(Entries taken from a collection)
╔══

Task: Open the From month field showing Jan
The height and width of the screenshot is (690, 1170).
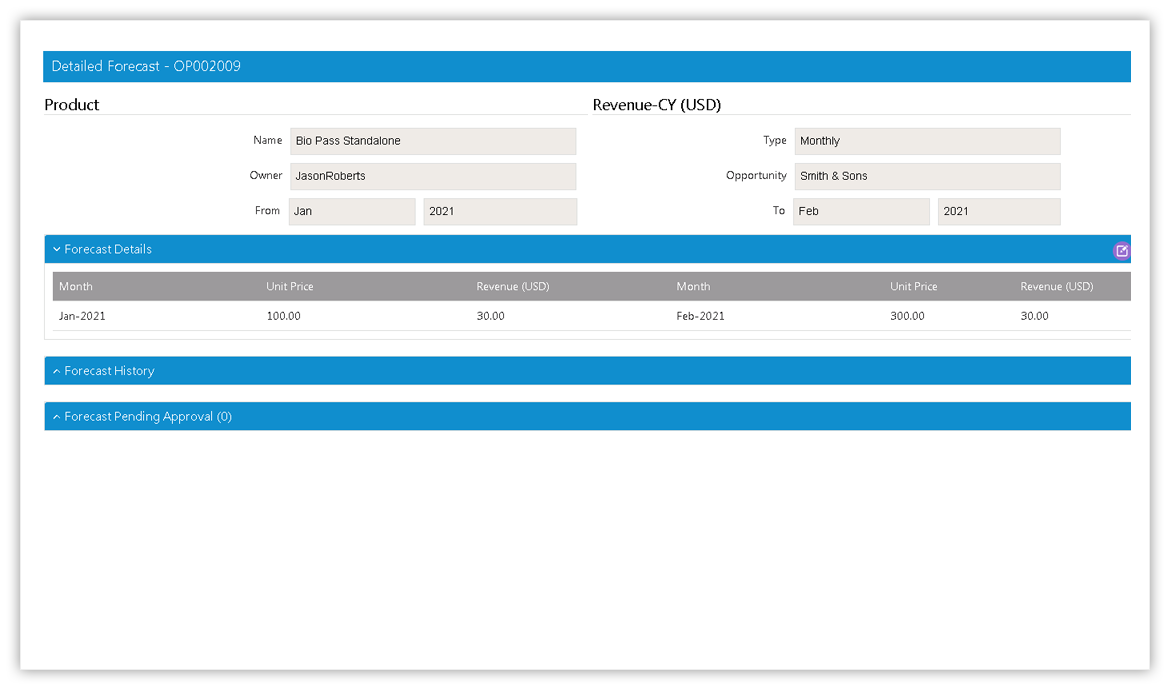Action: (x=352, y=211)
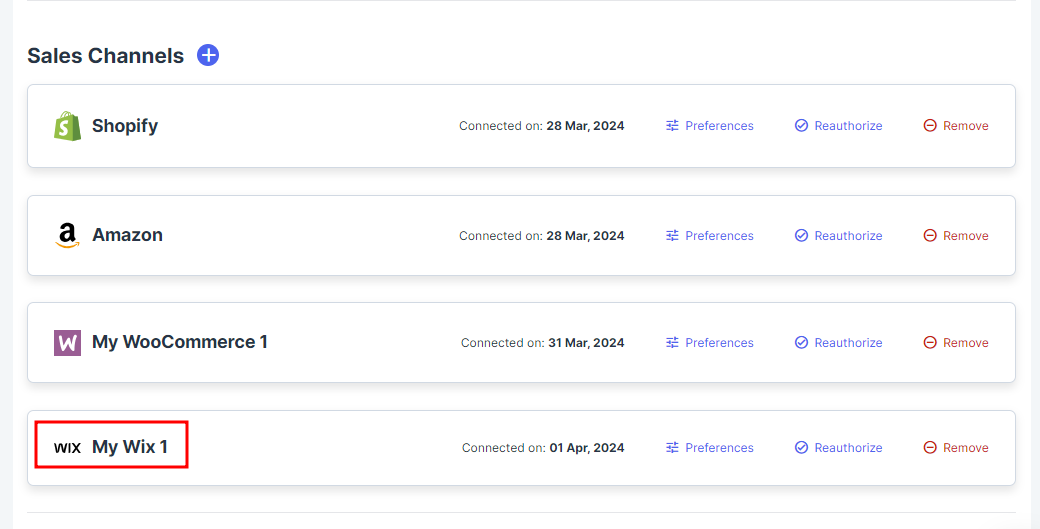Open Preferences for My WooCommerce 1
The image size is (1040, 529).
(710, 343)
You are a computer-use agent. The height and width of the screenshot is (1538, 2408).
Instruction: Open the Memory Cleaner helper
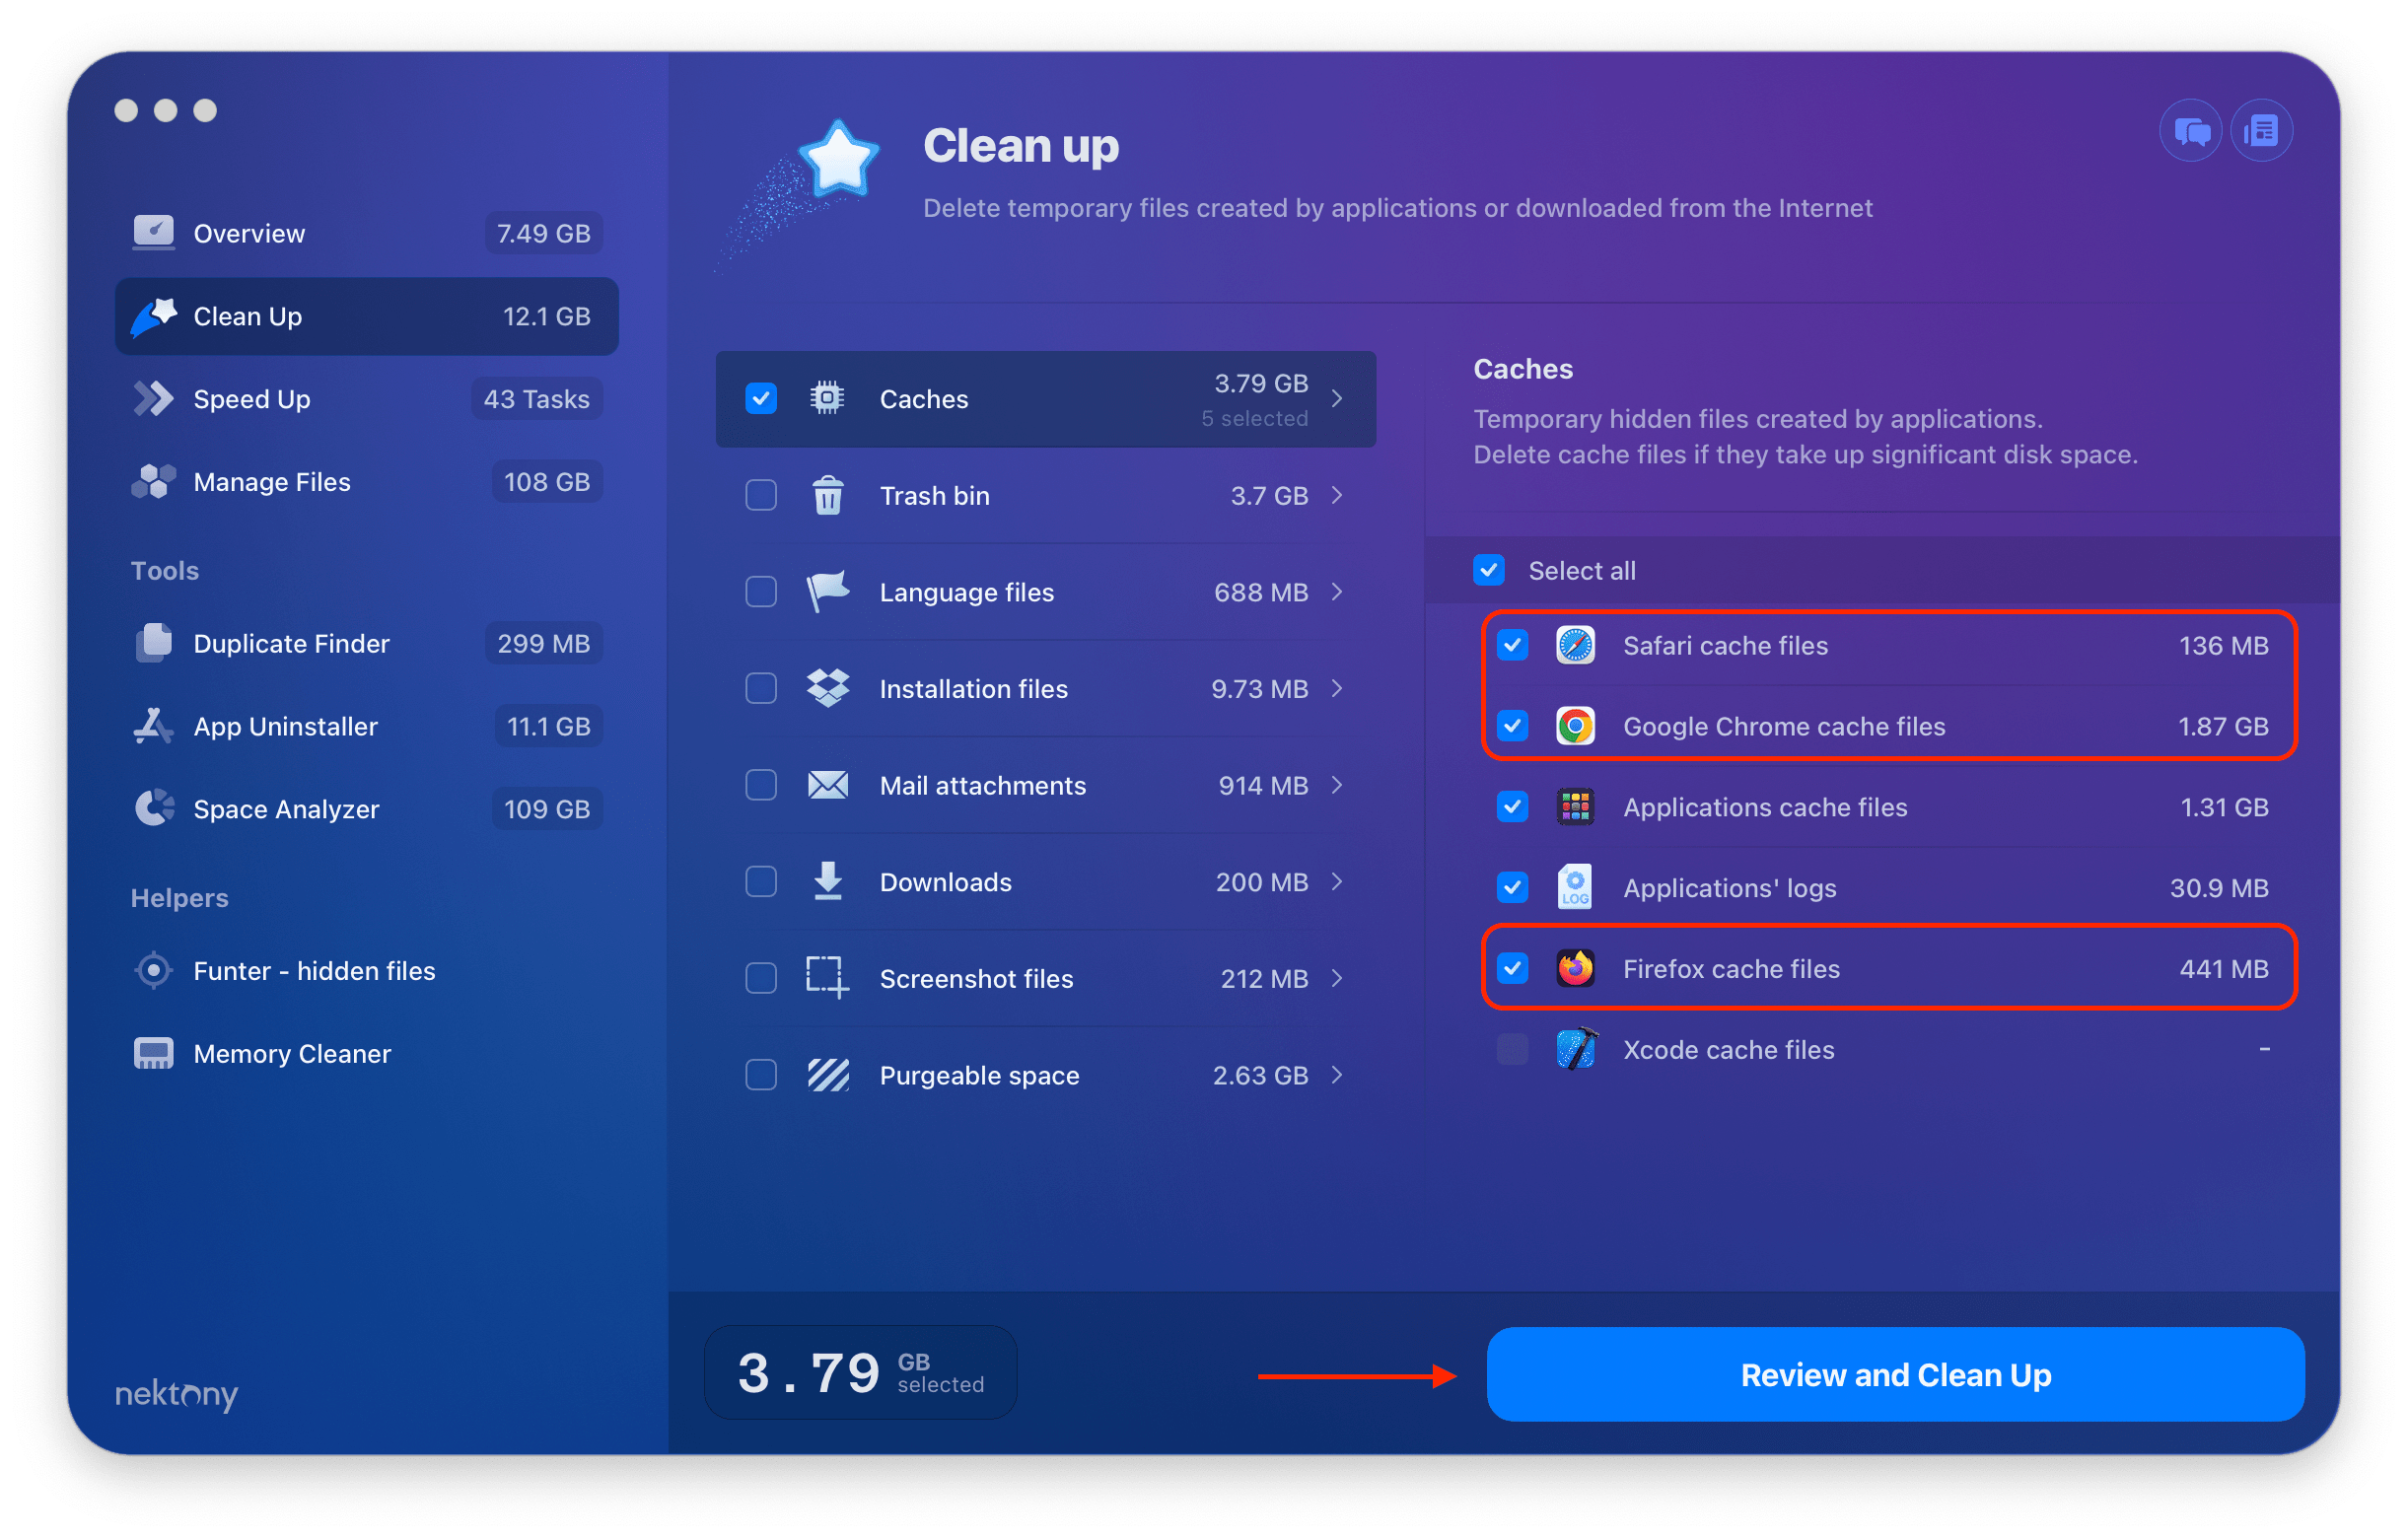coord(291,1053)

╚══

_Task details_. Could you reproduce exactly the lines from the one containing "You are a computer-use" through the last line of the records, both included, leaving out the pictures?

_Solution for this task_.
You are a computer-use agent. The height and width of the screenshot is (1538, 2408).
Instruction: Open the Memory Cleaner helper
coord(291,1053)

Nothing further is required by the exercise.